Extracted material:
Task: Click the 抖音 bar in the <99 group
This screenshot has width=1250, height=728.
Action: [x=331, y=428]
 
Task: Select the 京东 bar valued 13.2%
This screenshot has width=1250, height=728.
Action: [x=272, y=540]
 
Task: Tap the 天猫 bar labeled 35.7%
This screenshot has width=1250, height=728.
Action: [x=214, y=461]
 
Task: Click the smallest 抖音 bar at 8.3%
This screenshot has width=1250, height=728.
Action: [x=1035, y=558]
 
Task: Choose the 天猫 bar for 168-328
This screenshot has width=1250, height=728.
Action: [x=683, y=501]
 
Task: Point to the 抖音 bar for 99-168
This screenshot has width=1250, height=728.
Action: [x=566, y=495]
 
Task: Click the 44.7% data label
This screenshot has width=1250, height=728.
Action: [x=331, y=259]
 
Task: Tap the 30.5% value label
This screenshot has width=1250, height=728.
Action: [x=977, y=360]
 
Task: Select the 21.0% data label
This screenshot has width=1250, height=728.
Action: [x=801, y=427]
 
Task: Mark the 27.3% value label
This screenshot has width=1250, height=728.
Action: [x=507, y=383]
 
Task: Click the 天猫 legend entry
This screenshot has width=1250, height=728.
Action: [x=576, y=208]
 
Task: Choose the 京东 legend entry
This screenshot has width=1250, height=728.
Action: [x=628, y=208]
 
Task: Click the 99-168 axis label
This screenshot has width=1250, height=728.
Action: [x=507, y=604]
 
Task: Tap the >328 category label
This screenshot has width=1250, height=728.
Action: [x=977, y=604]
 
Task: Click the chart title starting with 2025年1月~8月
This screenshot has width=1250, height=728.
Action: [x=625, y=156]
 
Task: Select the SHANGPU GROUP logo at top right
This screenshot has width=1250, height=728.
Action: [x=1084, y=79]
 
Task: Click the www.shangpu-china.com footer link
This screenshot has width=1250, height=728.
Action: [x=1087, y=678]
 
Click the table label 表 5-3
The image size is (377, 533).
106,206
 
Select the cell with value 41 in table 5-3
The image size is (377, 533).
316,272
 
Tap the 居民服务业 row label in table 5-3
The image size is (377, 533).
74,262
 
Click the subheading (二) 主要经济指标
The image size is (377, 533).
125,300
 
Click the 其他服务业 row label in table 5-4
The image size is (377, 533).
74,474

Work to do: Write out every line of the records above as a JSON list of strings, one string per line, leaving out blank lines.

Correct result:
[
  "Task: Click the 抖音 bar in the <99 group",
  "This screenshot has width=1250, height=728.",
  "Action: [x=331, y=428]",
  "Task: Select the 京东 bar valued 13.2%",
  "This screenshot has width=1250, height=728.",
  "Action: [x=272, y=540]",
  "Task: Tap the 天猫 bar labeled 35.7%",
  "This screenshot has width=1250, height=728.",
  "Action: [x=214, y=461]",
  "Task: Click the smallest 抖音 bar at 8.3%",
  "This screenshot has width=1250, height=728.",
  "Action: [x=1035, y=558]",
  "Task: Choose the 天猫 bar for 168-328",
  "This screenshot has width=1250, height=728.",
  "Action: [x=683, y=501]",
  "Task: Point to the 抖音 bar for 99-168",
  "This screenshot has width=1250, height=728.",
  "Action: [x=566, y=495]",
  "Task: Click the 44.7% data label",
  "This screenshot has width=1250, height=728.",
  "Action: [x=331, y=259]",
  "Task: Tap the 30.5% value label",
  "This screenshot has width=1250, height=728.",
  "Action: [x=977, y=360]",
  "Task: Select the 21.0% data label",
  "This screenshot has width=1250, height=728.",
  "Action: [x=801, y=427]",
  "Task: Mark the 27.3% value label",
  "This screenshot has width=1250, height=728.",
  "Action: [x=507, y=383]",
  "Task: Click the 天猫 legend entry",
  "This screenshot has width=1250, height=728.",
  "Action: [x=576, y=208]",
  "Task: Choose the 京东 legend entry",
  "This screenshot has width=1250, height=728.",
  "Action: [x=628, y=208]",
  "Task: Click the 99-168 axis label",
  "This screenshot has width=1250, height=728.",
  "Action: [x=507, y=604]",
  "Task: Tap the >328 category label",
  "This screenshot has width=1250, height=728.",
  "Action: [x=977, y=604]",
  "Task: Click the chart title starting with 2025年1月~8月",
  "This screenshot has width=1250, height=728.",
  "Action: [x=625, y=156]",
  "Task: Select the SHANGPU GROUP logo at top right",
  "This screenshot has width=1250, height=728.",
  "Action: [x=1084, y=79]",
  "Task: Click the www.shangpu-china.com footer link",
  "This screenshot has width=1250, height=728.",
  "Action: [x=1087, y=678]",
  "Click the table label 表 5-3",
  "The image size is (377, 533).",
  "106,206",
  "Select the cell with value 41 in table 5-3",
  "The image size is (377, 533).",
  "316,272",
  "Tap the 居民服务业 row label in table 5-3",
  "The image size is (377, 533).",
  "74,262",
  "Click the subheading (二) 主要经济指标",
  "The image size is (377, 533).",
  "125,300",
  "Click the 其他服务业 row label in table 5-4",
  "The image size is (377, 533).",
  "74,474"
]